そっと、トウタの手を包み込みながら包帯を巻く。


「すまない、俺……」


「いいよ、それよりも話聞かせて? ヒカリってショウの大切な人?」


「あぁ、そうだ。俺の、相棒(パートナー)だよ。ヒカリは幼なじみなんだ」


(幼なじみ……そっか)


この世界にはひとつの(ルール)が存在する。それはひとりでの行動を禁じている、という事だ。

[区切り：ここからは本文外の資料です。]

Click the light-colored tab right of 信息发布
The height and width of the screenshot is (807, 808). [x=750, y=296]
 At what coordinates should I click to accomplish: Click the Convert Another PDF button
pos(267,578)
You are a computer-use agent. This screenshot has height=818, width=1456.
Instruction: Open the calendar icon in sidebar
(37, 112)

必ず、二人一組で行動しお互いが支え合う。それは、いつからか決まっていた掟であり、周知の事実だった。


相棒は誰だっていい。

それは親子であったり、恋人であったり。様々な形がある。

たたひとつ言えるのは、とても強い繋がりがある、ただそれだけだ。


ショウにとって、ヒカリはそれくらい大事、という事なのだろう。

だからこそ、ヒカリが奪われたあの時、取り乱し襲いかかってきたのだろうと理解できる。


「そっか、そのヒカリはこの黒服に連れてかれたの?」


「あぁ、そうだ。急に襲いかかってきて……何か言ってた……。俺は応戦して、ヒカリと逃げようとしたのに、敵わなかった」


手当を終えたショウが苦々しい表情で頭を抱える。


「でも思い出せないんだ。何か、大切なことを言ってたはずなのに。」


ヒカリを奪われた瞬間を思い出そうとしているショウは、唇を血が出るほどかみ締める。

そこまでして必死になって思い出そうとしているのは、ヒカリのためなのだろう。

大切な、ヒカリを助けるために。


トウタは無意識に右手を動かした。

そこに空虚があるだけなのに、誰かの手を探して握ろうとしたのだ。

それに気づき、トウタは後ろを振り返る。もちろんそこには誰もいない。


「どうした? トウタの相棒(パートナー)が帰ってきたのか?」


「いや、違う。僕には相棒はいないから」


は? とショウは目を見開く。それはそうだろう。この世界で生きるためには、相棒が必ず必須だ。ひとりでこの世界を生き抜くには、辛すぎる(・・・・)から。


「だけど、僕一人だよ」


トウタは行き場を失った右手をギュッと握りしめる。まるで、そこに誰かがいるかのように。